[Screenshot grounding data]
----
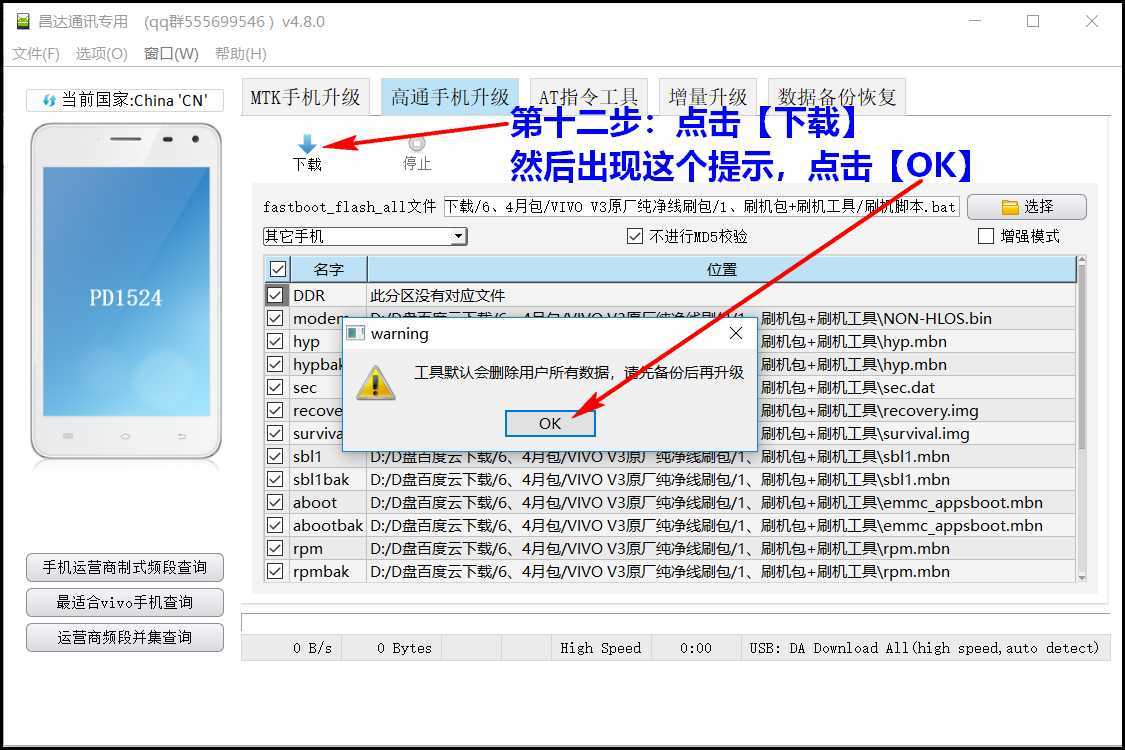Click 最适合vivo手机查询 button
Image resolution: width=1125 pixels, height=750 pixels.
coord(124,602)
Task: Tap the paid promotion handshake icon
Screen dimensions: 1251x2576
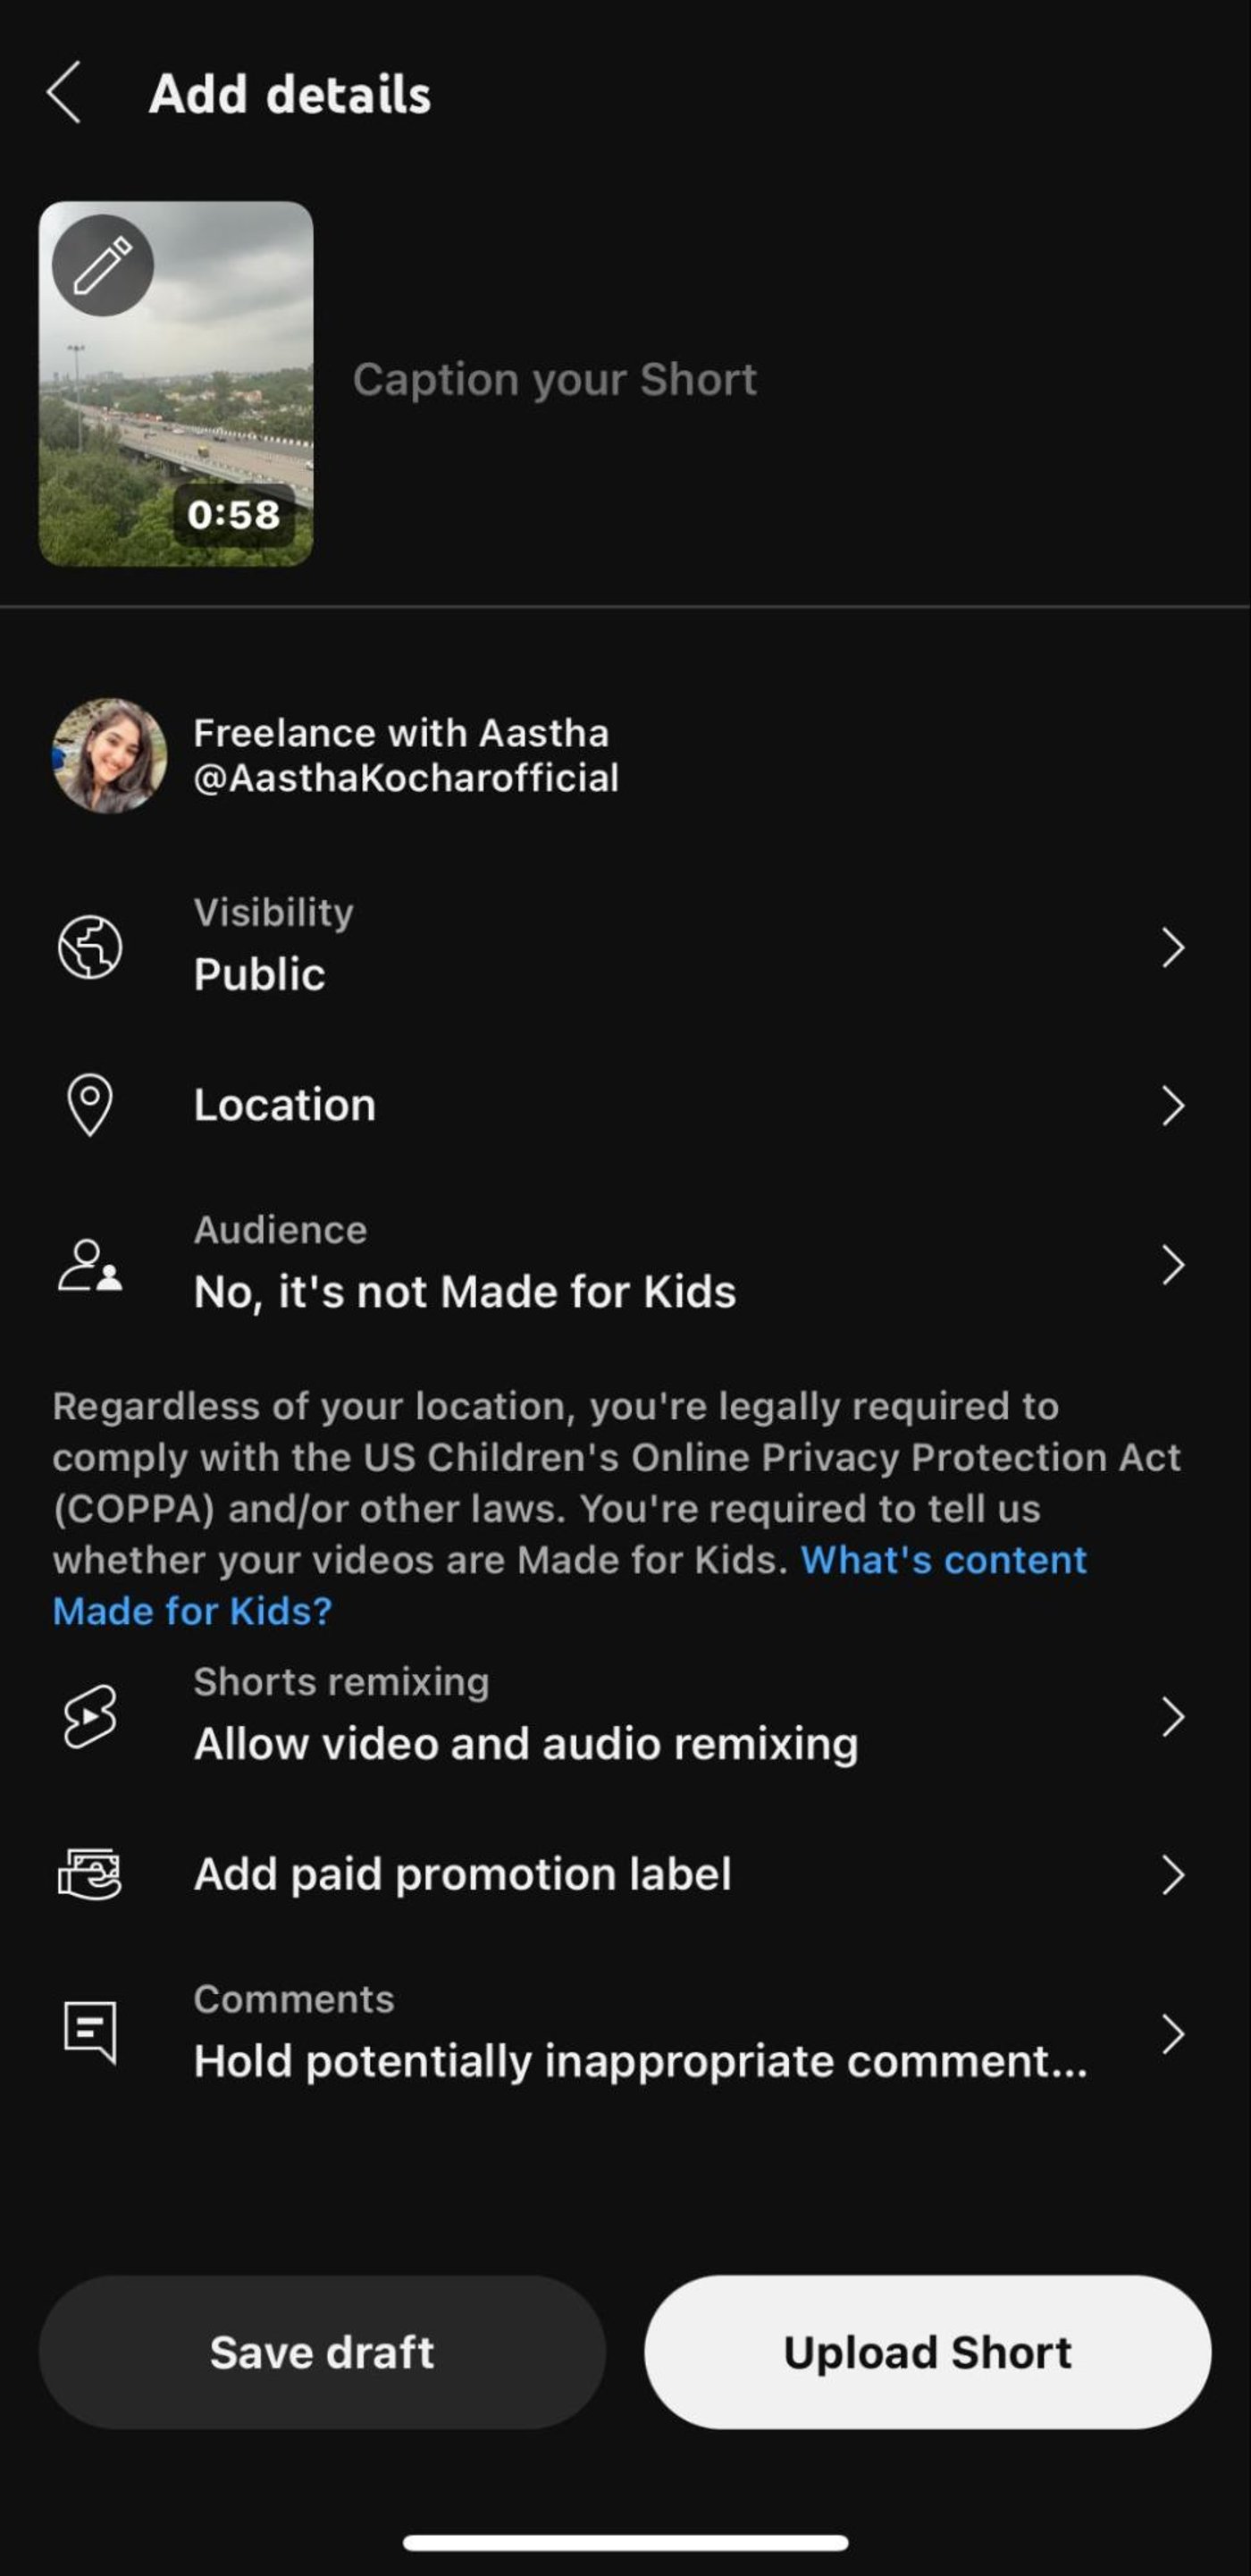Action: pyautogui.click(x=90, y=1874)
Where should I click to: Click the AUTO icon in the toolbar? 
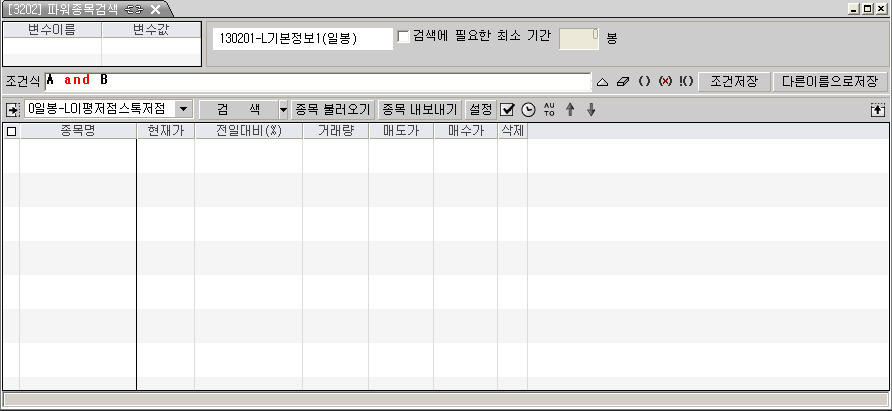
----
> [What you will do] The lines to copy begin with the one containing "Screen dimensions: 1251x2576" and end with the last line of the entries above; copy them exactly, minus the pictures.

> [Exercise result]
Screen dimensions: 1251x2576
Action: pyautogui.click(x=90, y=1874)
Where should I click to: Click the AUTO icon in the toolbar? 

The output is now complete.